A Roth IRA calculator that turns three simple choices — how much you contribute, how many years you have, and the return you expect — into a projected tax-free balance at retirement. It draws a growth chart separating your own contributions from compound investment growth, and gives you a full year-by-year breakdown so you can see exactly how the number is built. It is for anyone planning long-term retirement saving who wants to understand the power of tax-free compounding rather than just trust a single headline figure.
How it works
A Roth IRA is funded with after-tax money, so qualified withdrawals in retirement are completely tax-free, including every dollar of growth. This tool models that growth year by year. Starting from your current balance, each year it applies your expected annual return and then adds your yearly contribution. You can choose whether contributions land at the start of the year, where they compound for a full extra year, or at the end of the year, which is the more conservative assumption. An optional step-up lets your contribution rise by a fixed percentage each year to mirror a growing income.

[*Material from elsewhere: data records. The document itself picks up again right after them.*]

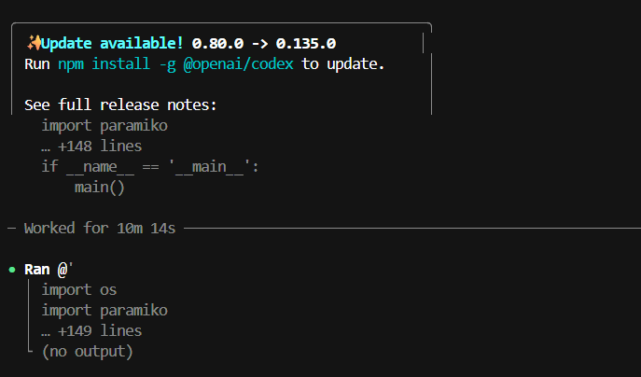Click the "Ran @'" command header
The width and height of the screenshot is (641, 377).
coord(49,270)
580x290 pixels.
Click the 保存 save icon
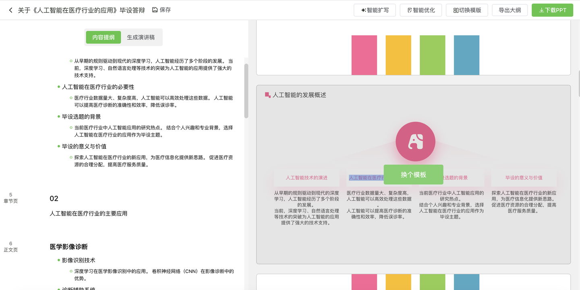click(x=154, y=10)
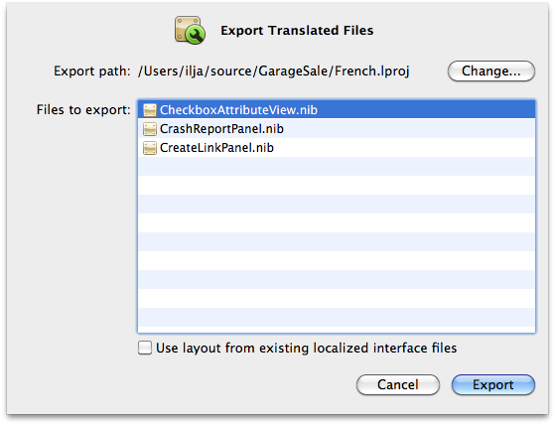555x425 pixels.
Task: Open the Change... path chooser
Action: tap(490, 71)
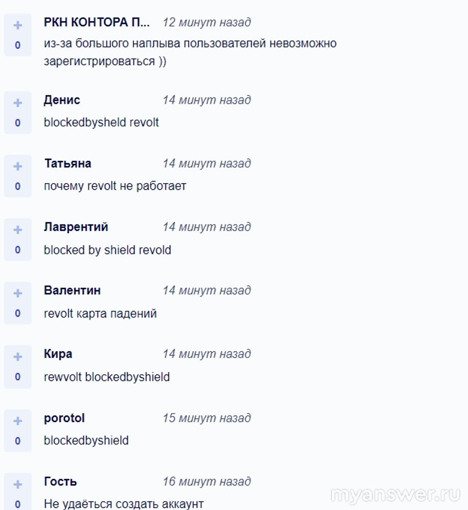Click the myanswer.ru watermark
Viewport: 468px width, 510px height.
(396, 495)
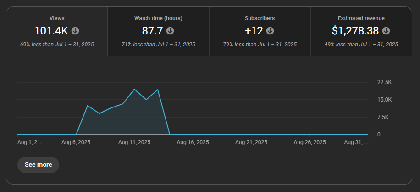
Task: Click the Aug 16, 2025 axis label
Action: click(193, 142)
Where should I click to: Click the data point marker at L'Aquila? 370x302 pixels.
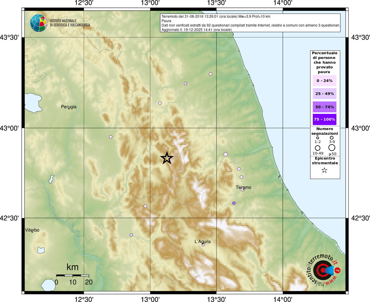[x=203, y=244]
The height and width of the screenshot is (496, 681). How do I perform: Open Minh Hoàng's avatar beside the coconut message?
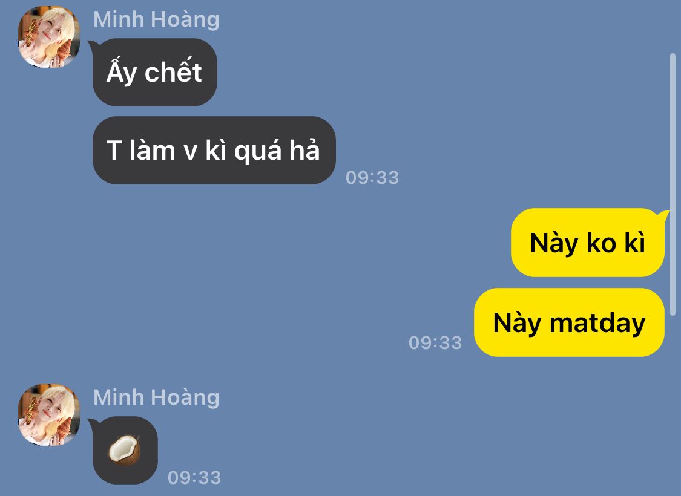click(x=49, y=415)
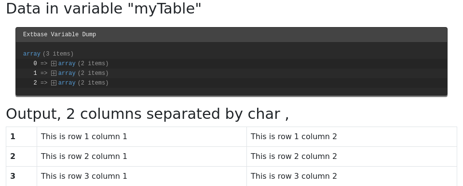Select the top-level array (3 items) label
The image size is (463, 186).
(x=48, y=54)
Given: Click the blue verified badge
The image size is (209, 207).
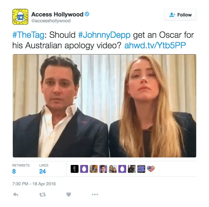Looking at the screenshot, I should click(x=87, y=14).
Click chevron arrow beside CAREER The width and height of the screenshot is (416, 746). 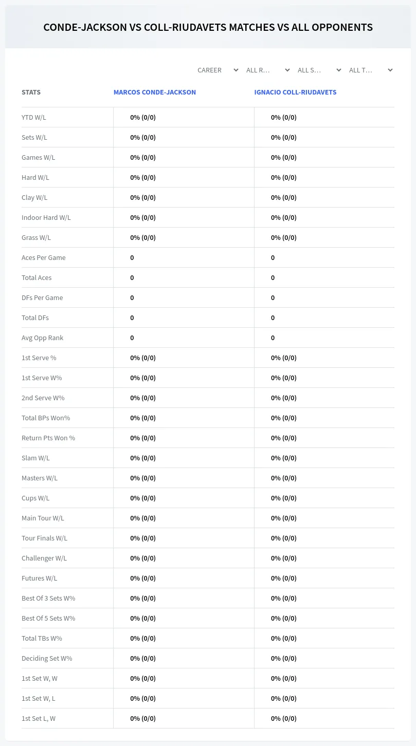236,70

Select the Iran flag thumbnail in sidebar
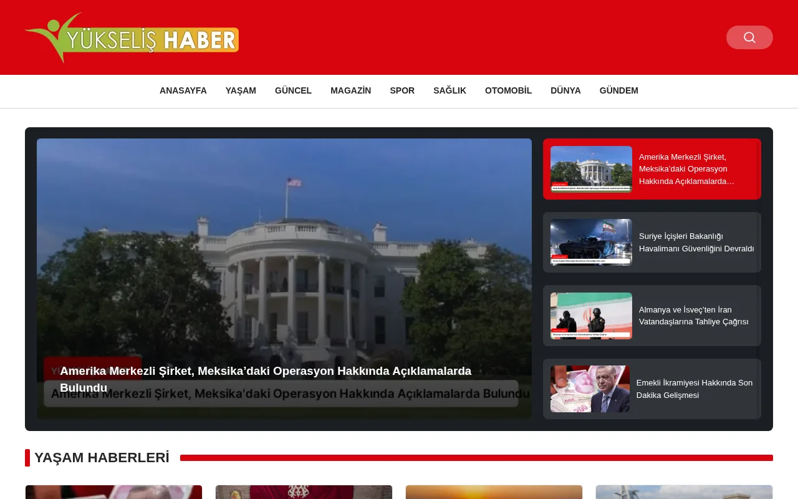point(591,316)
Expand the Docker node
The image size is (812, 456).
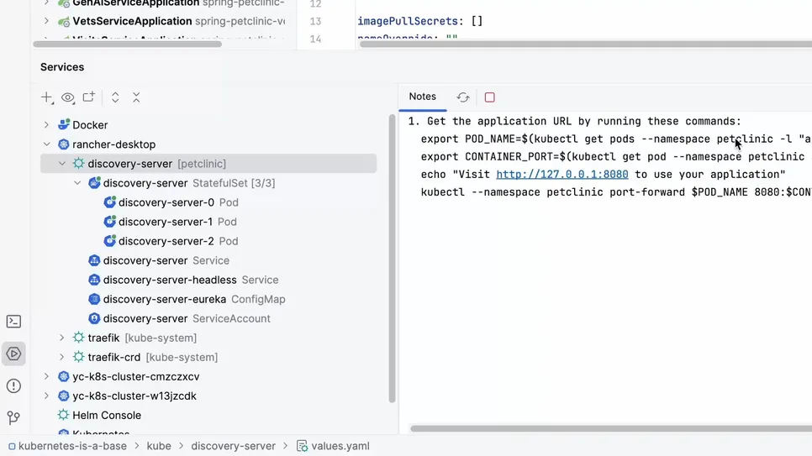tap(47, 125)
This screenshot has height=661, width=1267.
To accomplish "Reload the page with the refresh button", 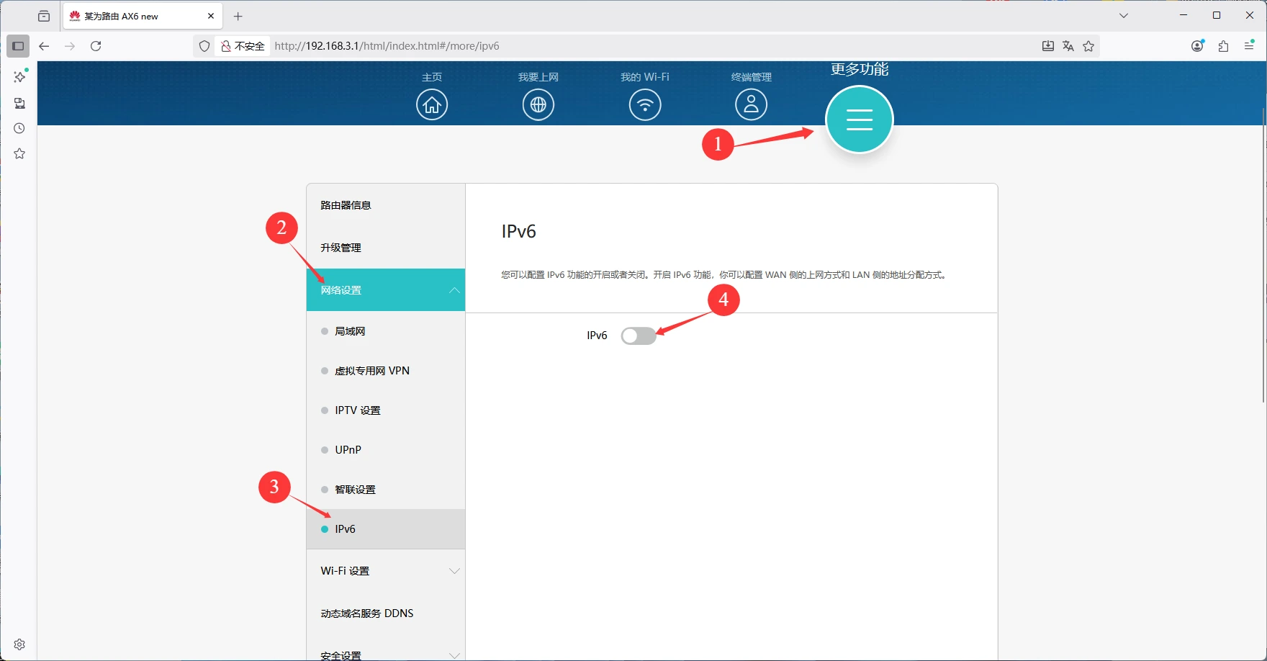I will pyautogui.click(x=96, y=46).
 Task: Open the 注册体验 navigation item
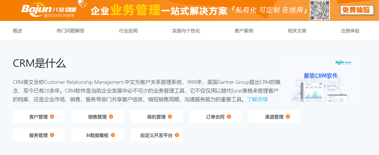350,31
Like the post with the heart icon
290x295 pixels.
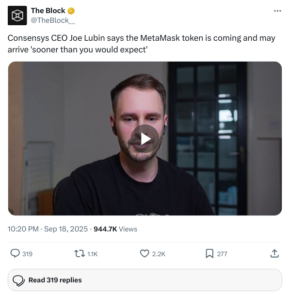(x=145, y=254)
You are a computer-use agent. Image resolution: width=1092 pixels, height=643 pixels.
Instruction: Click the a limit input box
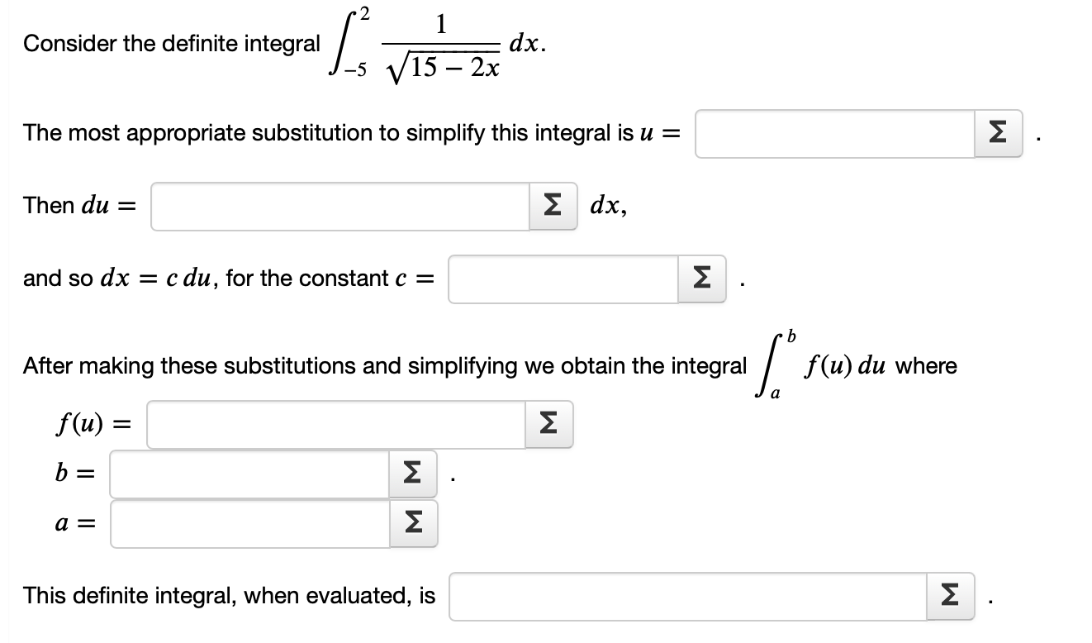(x=248, y=522)
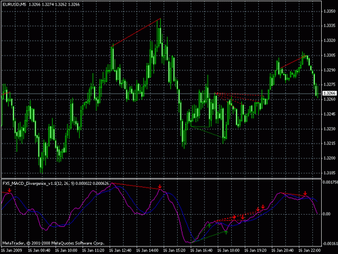Click the 0.00 level label on the MACD scale
The height and width of the screenshot is (254, 338).
pos(326,214)
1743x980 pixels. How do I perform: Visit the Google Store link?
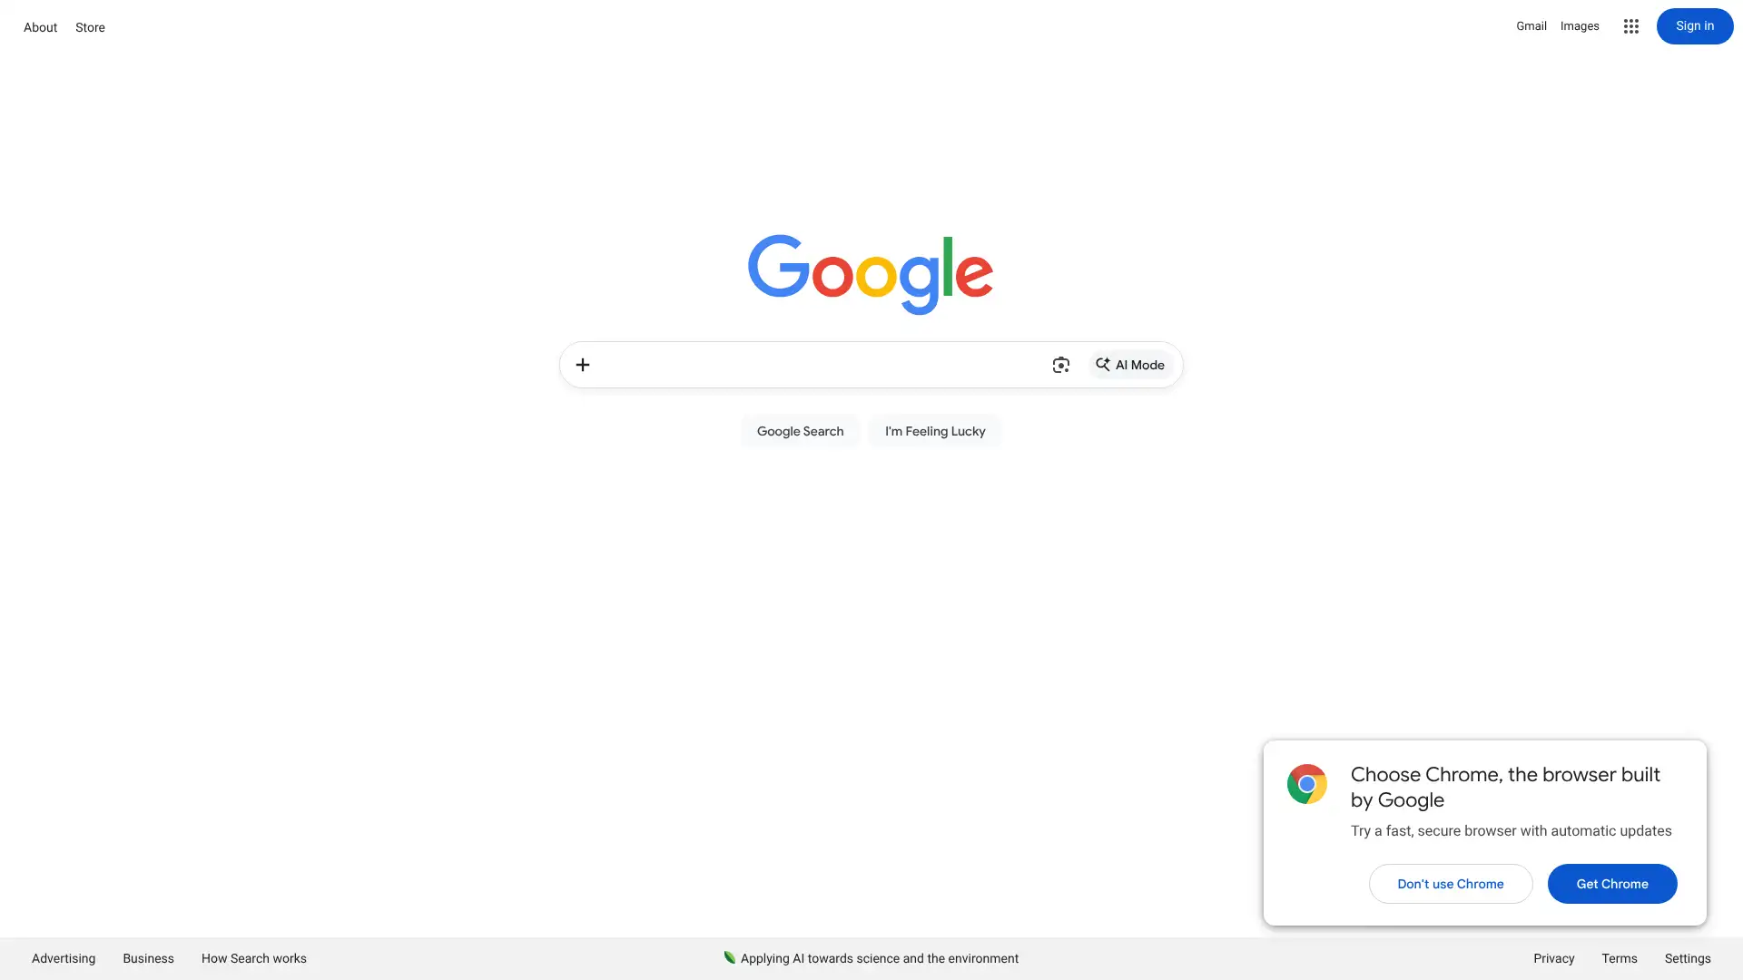[90, 27]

The engine repeats this loop for every year between your current age and your chosen retirement age, accumulating three things: your total contributions, the compound growth on top, and the running balance. The result splits cleanly into money you put in versus money the market earned for you — usually the larger share over a long horizon.
The core relationship is compound growth on a balance plus a recurring contribution:
Balance next year = Balance now × (1 + r) + Contribution
where r is your annual return as a decimal (for example 7% becomes 0.07). The chart plots the projected balance against the cumulative amount you contributed, so the widening gap between the two lines is your tax-free growth.
Worked example
Suppose you are 30 years old with $10,000 already in a Roth IRA and you contribute $7,000 a year until you retire at 65, assuming a 7% annual return with end-of-year contributions.
Over those 35 years you contribute $245,000 of your own money on top of the $10,000 you started with — about $255,000 invested in total. Yet the projected balance at age 65 is roughly $1.07 million, meaning compound growth adds well over $800,000 on top of what you put in. Because it is a Roth, that entire balance is tax-free to withdraw in retirement. At a 4% safe-withdrawal rate that is around $3,500 a month of tax-free income.
Switching contributions to the start of each year, or nudging the assumed return up by a single percentage point, moves the final figure by tens of thousands of dollars — which is exactly why testing a few scenarios is more useful than any single number. Every calculation runs in your browser, and no figures are uploaded or stored anywhere.